Traditionnellement exclu des rédactions, le « je » resurgit par le biais des journalistes-blogueurs. Ceux-ci se perçoivent comme des marques, identifiables et indépendantes de leur entreprise. Voici l’ère du personal branding

Version « longue » de l’article du même titre publié dans Journalistes n°116 (juin 2010) + références bibliographiques


Par Mathieu Simonson, doctorant en sociologie, cellule interdisciplinaire de Technology Assessment (Cita), FUNDP Namur

Le “Je” resurgit aujourd’hui là où on le tenait pour la chose la plus “haïssable” qui soit (Agnès, 2008) : dans les redactions.

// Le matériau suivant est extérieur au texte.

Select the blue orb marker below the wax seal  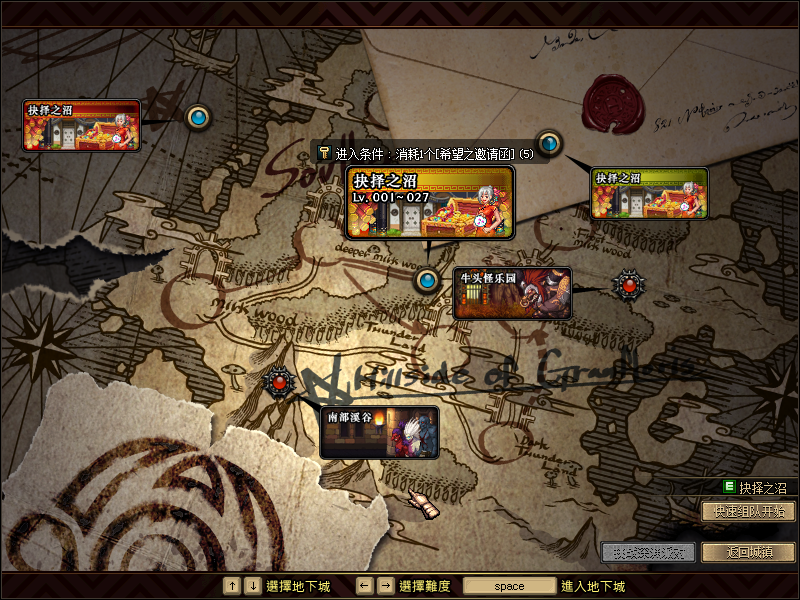548,142
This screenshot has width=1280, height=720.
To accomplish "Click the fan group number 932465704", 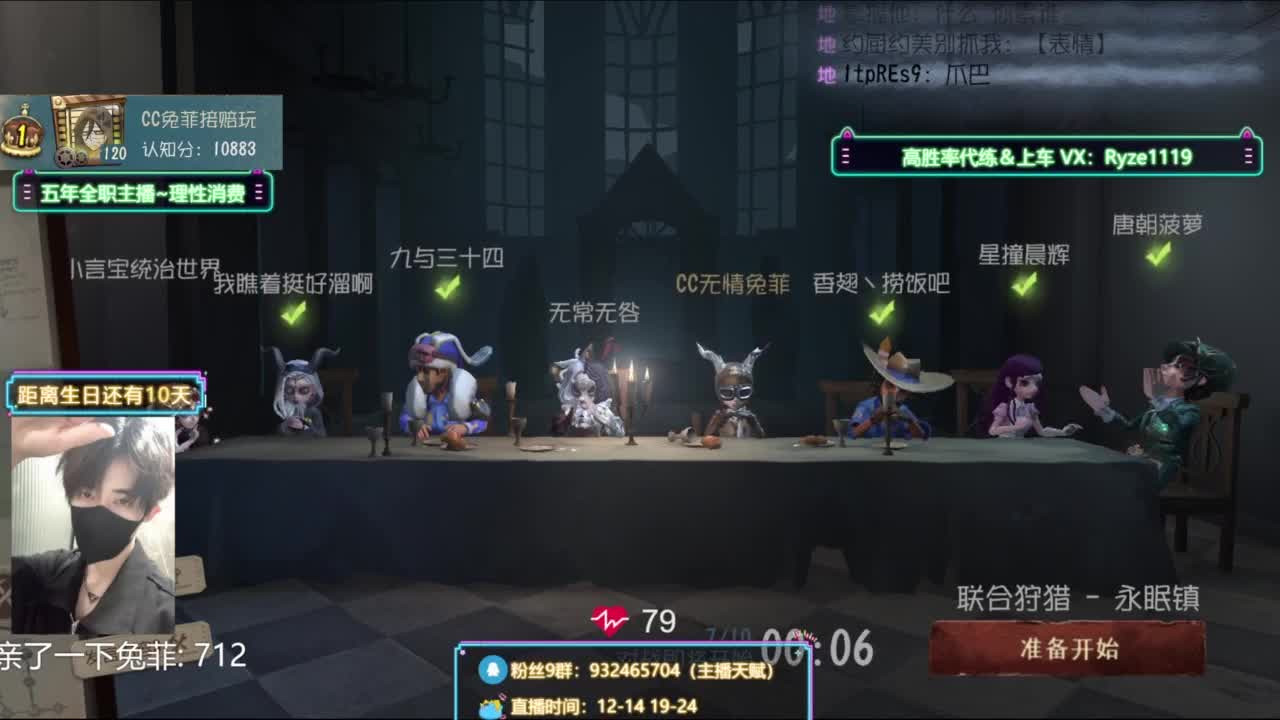I will (635, 668).
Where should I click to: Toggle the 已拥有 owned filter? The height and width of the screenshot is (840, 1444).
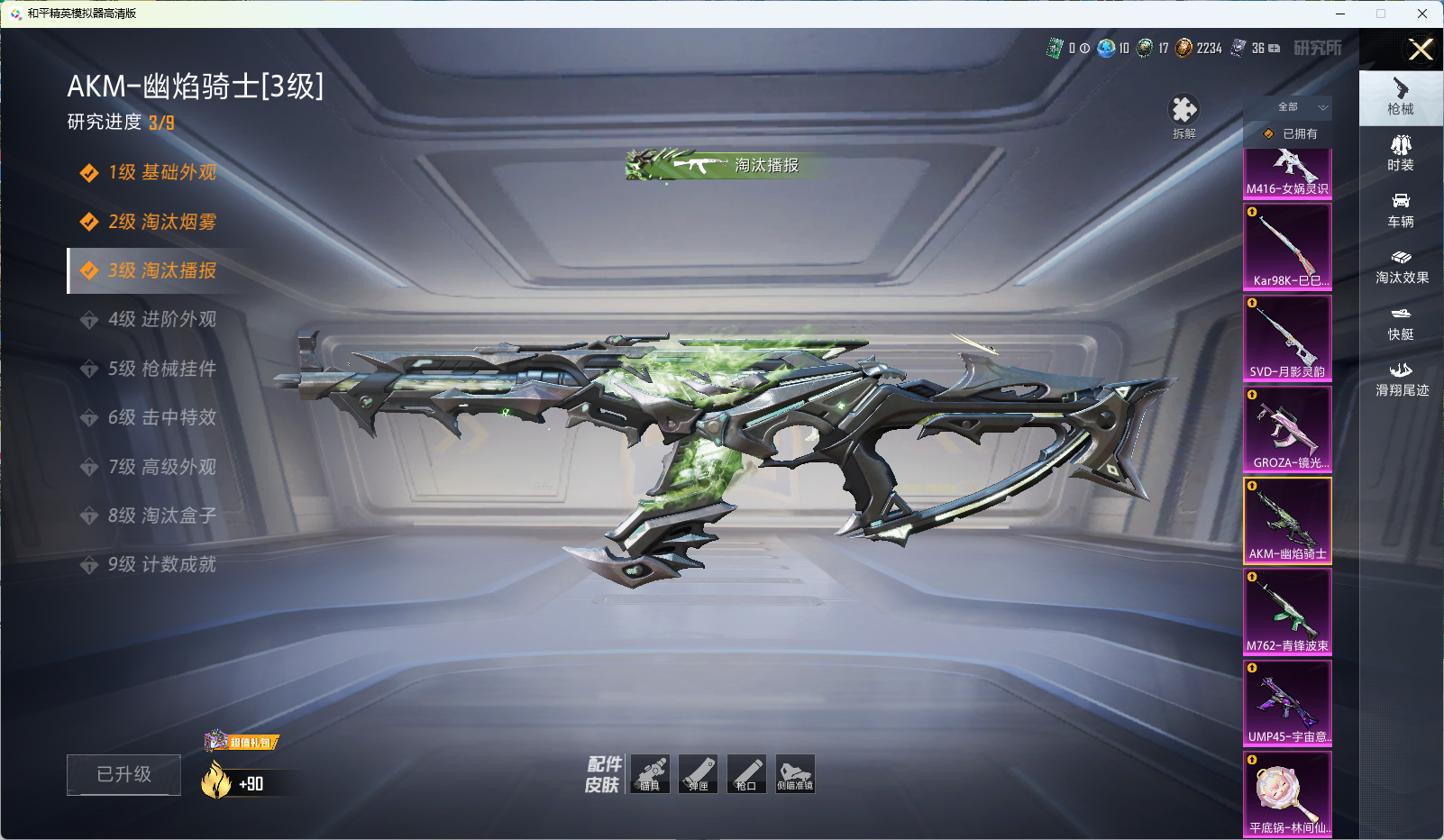1291,133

Et il apparaît sous une forme inattendue; celle d’un produit manufacturé, d’une marque individuelle (personal brand). Aujourd’hui, de nombreux journalistes-bloggeurs se perçoivent en effet – littéralement – comme des marques, cherchant à être rendues identifiables, indépendamment de l’entreprise qui les emploie.

Le concept de personal branding remonte à la fin des années nonante. Tom Peters, Peter Montoya et Stedman Graham en sont alors les principaux réprésentants. Leur ambition : conduire le travailleur à exploiter, par Internet, les mécanismes permettant d’affecter stratégiquement l’opinion que l’on se fait de lui et de son travail. Il faudra attendre le development du Web 2.0 pour que le concept prenne réellement son envol. Avec l’apparition des blogs et des réseaux sociaux, la communication de soi – alors qu’elle ne pouvait autrefois se transmettre qu’auprès d’audiences inertes – finit par trouver un écho au sein de publics réactifs ou participatifs.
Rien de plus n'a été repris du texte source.